Investigating the Impact of the Heavy Metal Vanadium on Huntington’s Disease

Project Title

Investigating the Impact of the Heavy Metal Vanadium on Huntington’s Disease

Faculty Mentor(s)

Project Description

 

Project Description: 

Huntington’s disease (HD) is a genetic neurodegenerative disorder caused by a mutation in the  huntingtin gene that encodes the huntingtin protein (Htt). Mutant huntingtin (mHtt) is known to  disrupt a host of brain mechanisms needed for healthy function of the nervous system. HD is  known to degrade a specific part of the brain called the striatum, resulting in a myriad of  symptoms- cognitive, motor, and psychiatric impairments. Unfortunately, no disease-altering  treatment exists for HD, with therapy focusing on alleviating the symptoms. Recent studies  suggest that exposure to environmental factors negatively impacts HD progression and  symptoms. One such environmental factor is the heavy metal vanadium. Vanadium is found in the steel and oil industry and our food. Vanadium has been implicated in other  neurodegenerative diseases, such as Alzheimer’s disease. Interestingly, vanadium has been  reported to accumulate specifically in the striatum. Recognizing the similarity between brain  regions affected in HD patients and the selective accumulation of vanadium in those brain  regions, we hypothesize that exposure to vanadium will further disrupt cellular processes related  to the HD gene, thereby contributing to neurodegeneration.

 

Why is your research important?

Vanadium is a metal ubiquitously found in the environment and has been used for a very long  time in steel manufacturing plants. In an area like Cleveland, because of the history of  manufacturing, countless people live in areas exposed to vanadium, which puts them at risk for  vanadium exposure. This is the first study that demonstrates vanadium neurotoxicity in HD. Our  research identifies vanadium as an environmental risk factor for HD and will help educate at-risk  populations. 
 

What does the process of doing your research look like?

Each day varies from the others, but I could typically expect to work in a sterile hood running  cell survivability assays, running western blots to understand better the mechanisms involved,  analyzing data for our experiments, reading relevant articles, and preparing presentations. Much  of my work is collaborative, as we interpret the data and support each other while conducting  experiments. 

What knowledge has your research contributed to your field?

We have determined specifics about Vanadium's role in exacerbating the symptomology and  decreasing the onset of HD, contributing to a rapidly growing body of knowledge investigating  the environmental role of neurodegenerative disease. The research is in its final stages, so I'm  not allowed to state [specifics of what we've found.
 

In what ways have you showcased your research thus far?

I have been involved in presentations and posters for this research, which we gave and  showed at the Oberlin College Research Symposium.
 

How did you get involved in research? What drove you to seek out research experiences in college?

During 2020, when I started at Oberlin there was very little to do and my only in person  class was Chemistry 101. I fell in love with working at the bench and conducting  research. I was drawn to the field of neuroscience, so I decided to reach out to  professors whose papers and research fascinate me. Through this I met Professor  Gunnar Kwakye and spent my freshman year attending journal club meetings on Zoom  and learning a lot about the background of this field. 

What is your favorite aspect of the research process?

My favorite part of this work is pursuing a question from an interdisciplinary perspective. In the  lab, I gather raw data, analyze it, and then consider its meaning in the broader context. As  someone interested in global health, this project allows me to investigate what these findings  mean from a policy standpoint and how they affect the lives of people at risk for HD and living in  areas that increase their vulnerability due to environmental exposures.
 

How has working with your mentor impacted the development of your research project? How has it impacted you as a researcher?

My faculty mentor has been an invaluable resource, training me in assays that help me  complete the research and providing reading materials to understand the project better.  As an undergraduate researcher, my mentor has been instrumental in developing  confidence in a STEM space where I would otherwise feel out of place.
 

How has the research you’ve conducted contributed to your professional or academic development?  

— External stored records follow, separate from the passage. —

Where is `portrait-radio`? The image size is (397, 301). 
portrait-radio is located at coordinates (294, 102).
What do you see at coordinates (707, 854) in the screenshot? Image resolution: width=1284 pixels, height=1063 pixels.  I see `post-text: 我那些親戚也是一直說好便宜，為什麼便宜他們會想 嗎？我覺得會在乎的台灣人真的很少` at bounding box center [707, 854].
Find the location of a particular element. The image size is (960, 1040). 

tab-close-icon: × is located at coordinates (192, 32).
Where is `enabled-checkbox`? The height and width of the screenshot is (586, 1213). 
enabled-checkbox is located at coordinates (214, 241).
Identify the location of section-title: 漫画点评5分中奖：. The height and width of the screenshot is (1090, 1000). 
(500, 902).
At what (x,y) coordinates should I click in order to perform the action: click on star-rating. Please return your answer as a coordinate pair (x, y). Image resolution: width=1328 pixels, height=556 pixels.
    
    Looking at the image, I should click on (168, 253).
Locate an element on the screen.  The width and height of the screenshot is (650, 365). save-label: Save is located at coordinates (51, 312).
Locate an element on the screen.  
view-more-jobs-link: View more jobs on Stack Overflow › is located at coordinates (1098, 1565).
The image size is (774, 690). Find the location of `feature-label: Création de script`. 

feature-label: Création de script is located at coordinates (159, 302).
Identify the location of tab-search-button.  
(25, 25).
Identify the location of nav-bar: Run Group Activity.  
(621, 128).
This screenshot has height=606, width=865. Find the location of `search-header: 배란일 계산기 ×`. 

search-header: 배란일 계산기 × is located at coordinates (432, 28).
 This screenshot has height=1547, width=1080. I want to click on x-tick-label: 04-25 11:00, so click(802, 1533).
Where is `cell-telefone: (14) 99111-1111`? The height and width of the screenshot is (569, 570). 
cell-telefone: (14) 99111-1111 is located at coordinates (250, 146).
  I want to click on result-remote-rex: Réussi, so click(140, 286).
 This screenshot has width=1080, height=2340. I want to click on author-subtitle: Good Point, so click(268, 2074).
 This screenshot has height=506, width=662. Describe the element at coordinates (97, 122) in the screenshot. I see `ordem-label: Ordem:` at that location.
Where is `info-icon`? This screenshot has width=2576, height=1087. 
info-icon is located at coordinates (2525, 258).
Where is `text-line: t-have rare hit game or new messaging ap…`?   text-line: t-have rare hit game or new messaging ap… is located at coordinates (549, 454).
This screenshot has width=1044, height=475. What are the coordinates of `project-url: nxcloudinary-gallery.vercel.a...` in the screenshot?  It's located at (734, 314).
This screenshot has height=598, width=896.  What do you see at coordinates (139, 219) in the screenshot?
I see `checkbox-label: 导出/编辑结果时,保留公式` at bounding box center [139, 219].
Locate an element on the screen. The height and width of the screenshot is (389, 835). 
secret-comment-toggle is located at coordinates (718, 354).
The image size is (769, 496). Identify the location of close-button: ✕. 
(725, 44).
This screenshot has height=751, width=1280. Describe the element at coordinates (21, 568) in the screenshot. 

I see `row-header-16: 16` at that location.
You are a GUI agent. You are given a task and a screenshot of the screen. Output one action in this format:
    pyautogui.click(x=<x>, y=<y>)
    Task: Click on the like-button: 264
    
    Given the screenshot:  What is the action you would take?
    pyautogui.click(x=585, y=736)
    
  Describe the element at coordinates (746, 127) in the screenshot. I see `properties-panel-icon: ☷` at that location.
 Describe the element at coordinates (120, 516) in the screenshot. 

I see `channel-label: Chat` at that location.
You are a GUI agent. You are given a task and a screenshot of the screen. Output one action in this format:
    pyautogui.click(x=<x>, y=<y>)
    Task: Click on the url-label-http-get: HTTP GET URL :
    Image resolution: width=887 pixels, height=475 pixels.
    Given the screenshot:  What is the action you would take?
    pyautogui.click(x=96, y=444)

The research I've conducted at Oberlin has completely guided my development  professionally, academically, and personally. This research has guided me towards a  career in research and has deepened and diversified my academic learning. Finally, through all the tribulations of trying to conduct research and learn so many new skills  I've learned how to preserve, troubleshoot, and get back up when things don't go  according to plan.
 

What advice would you give to a younger student wanting to get involved in research in your field?

Read as much as you can by the professors at Oberlin in the fields you are interested in then, be brave and reach out to them. Trust that you are smart enough, competent enough, enough to be in these spaces and believe in yourself!